> Required work
The listing below must be given again in full, exactly.

> Records supplied
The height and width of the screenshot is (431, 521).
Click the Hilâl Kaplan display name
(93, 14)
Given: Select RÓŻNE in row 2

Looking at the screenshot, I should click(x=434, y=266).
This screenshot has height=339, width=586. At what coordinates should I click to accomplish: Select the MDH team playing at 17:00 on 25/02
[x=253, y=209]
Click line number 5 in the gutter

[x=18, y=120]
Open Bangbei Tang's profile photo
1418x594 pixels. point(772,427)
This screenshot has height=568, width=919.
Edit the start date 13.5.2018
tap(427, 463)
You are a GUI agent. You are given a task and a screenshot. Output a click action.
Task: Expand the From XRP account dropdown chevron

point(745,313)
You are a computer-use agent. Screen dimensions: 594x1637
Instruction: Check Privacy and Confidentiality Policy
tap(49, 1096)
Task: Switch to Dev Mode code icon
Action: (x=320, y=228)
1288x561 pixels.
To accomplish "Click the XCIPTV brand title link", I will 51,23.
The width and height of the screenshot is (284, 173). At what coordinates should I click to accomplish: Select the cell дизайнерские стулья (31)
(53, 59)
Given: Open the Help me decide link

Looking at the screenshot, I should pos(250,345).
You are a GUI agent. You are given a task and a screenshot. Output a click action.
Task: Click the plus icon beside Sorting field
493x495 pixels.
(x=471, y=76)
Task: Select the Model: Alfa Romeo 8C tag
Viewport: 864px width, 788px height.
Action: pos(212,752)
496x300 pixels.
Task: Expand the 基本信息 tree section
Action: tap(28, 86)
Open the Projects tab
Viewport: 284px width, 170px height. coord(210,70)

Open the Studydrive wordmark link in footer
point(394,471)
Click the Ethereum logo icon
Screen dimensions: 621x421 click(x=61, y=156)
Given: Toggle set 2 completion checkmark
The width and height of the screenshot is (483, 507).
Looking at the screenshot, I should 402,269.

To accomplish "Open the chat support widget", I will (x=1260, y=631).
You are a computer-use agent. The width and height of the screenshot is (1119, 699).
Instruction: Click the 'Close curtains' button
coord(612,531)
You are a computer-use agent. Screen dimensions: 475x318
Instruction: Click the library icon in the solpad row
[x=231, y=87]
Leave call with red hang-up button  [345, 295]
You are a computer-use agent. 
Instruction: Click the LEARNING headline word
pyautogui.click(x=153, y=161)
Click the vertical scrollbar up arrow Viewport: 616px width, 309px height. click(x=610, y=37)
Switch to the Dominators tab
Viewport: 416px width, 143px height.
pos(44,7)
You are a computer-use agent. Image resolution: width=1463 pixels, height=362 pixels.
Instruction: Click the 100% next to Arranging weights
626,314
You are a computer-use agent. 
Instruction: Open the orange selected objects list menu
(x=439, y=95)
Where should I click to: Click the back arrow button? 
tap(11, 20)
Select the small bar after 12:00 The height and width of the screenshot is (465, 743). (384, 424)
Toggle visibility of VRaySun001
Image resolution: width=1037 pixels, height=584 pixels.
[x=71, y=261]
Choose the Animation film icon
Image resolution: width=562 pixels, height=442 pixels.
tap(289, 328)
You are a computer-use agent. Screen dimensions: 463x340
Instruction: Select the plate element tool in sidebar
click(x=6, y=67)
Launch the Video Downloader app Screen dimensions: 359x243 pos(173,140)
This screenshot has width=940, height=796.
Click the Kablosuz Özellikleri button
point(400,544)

> Answer below
The height and width of the screenshot is (431, 521).
Click the Hilâl Kaplan display name
(93, 14)
Given: Select RÓŻNE in row 2

Looking at the screenshot, I should click(x=434, y=266).
This screenshot has height=339, width=586. At what coordinates should I click to accomplish: Select the MDH team playing at 17:00 on 25/02
[x=253, y=209]
Click line number 5 in the gutter

[x=18, y=120]
Open Bangbei Tang's profile photo
1418x594 pixels. point(772,427)
This screenshot has height=568, width=919.
Edit the start date 13.5.2018
tap(427, 463)
You are a GUI agent. You are given a task and a screenshot. Output a click action.
Task: Expand the From XRP account dropdown chevron

point(745,313)
You are a computer-use agent. Screen dimensions: 594x1637
Instruction: Check Privacy and Confidentiality Policy
tap(49, 1096)
Task: Switch to Dev Mode code icon
Action: (x=320, y=228)
1288x561 pixels.
To accomplish "Click the XCIPTV brand title link", I will 51,23.
The width and height of the screenshot is (284, 173). At what coordinates should I click to accomplish: Select the cell дизайнерские стулья (31)
(53, 59)
Given: Open the Help me decide link

Looking at the screenshot, I should pos(250,345).
You are a GUI agent. You are given a task and a screenshot. Output a click action.
Task: Click the plus icon beside Sorting field
493x495 pixels.
(x=471, y=76)
Task: Select the Model: Alfa Romeo 8C tag
Viewport: 864px width, 788px height.
Action: pos(212,752)
496x300 pixels.
Task: Expand the 基本信息 tree section
Action: tap(28, 86)
Open the Projects tab
Viewport: 284px width, 170px height. coord(210,70)

Open the Studydrive wordmark link in footer
point(394,471)
Click the Ethereum logo icon
Screen dimensions: 621x421 click(x=61, y=156)
Given: Toggle set 2 completion checkmark
The width and height of the screenshot is (483, 507).
Looking at the screenshot, I should 402,269.

To accomplish "Open the chat support widget", I will (x=1260, y=631).
You are a computer-use agent. The width and height of the screenshot is (1119, 699).
Instruction: Click the 'Close curtains' button
coord(612,531)
You are a computer-use agent. Screen dimensions: 475x318
Instruction: Click the library icon in the solpad row
[x=231, y=87]
Leave call with red hang-up button  [345, 295]
You are a computer-use agent. 
Instruction: Click the LEARNING headline word
pyautogui.click(x=153, y=161)
Click the vertical scrollbar up arrow Viewport: 616px width, 309px height. click(x=610, y=37)
Switch to the Dominators tab
Viewport: 416px width, 143px height.
pos(44,7)
You are a computer-use agent. Image resolution: width=1463 pixels, height=362 pixels.
Instruction: Click the 100% next to Arranging weights
626,314
You are a computer-use agent. 
Instruction: Open the orange selected objects list menu
(x=439, y=95)
Where should I click to: Click the back arrow button? 
tap(11, 20)
Select the small bar after 12:00 The height and width of the screenshot is (465, 743). (384, 424)
Toggle visibility of VRaySun001
Image resolution: width=1037 pixels, height=584 pixels.
[x=71, y=261]
Choose the Animation film icon
Image resolution: width=562 pixels, height=442 pixels.
tap(289, 328)
You are a computer-use agent. Screen dimensions: 463x340
Instruction: Select the plate element tool in sidebar
click(x=6, y=67)
Launch the Video Downloader app Screen dimensions: 359x243 pos(173,140)
This screenshot has width=940, height=796.
Click the Kablosuz Özellikleri button
point(400,544)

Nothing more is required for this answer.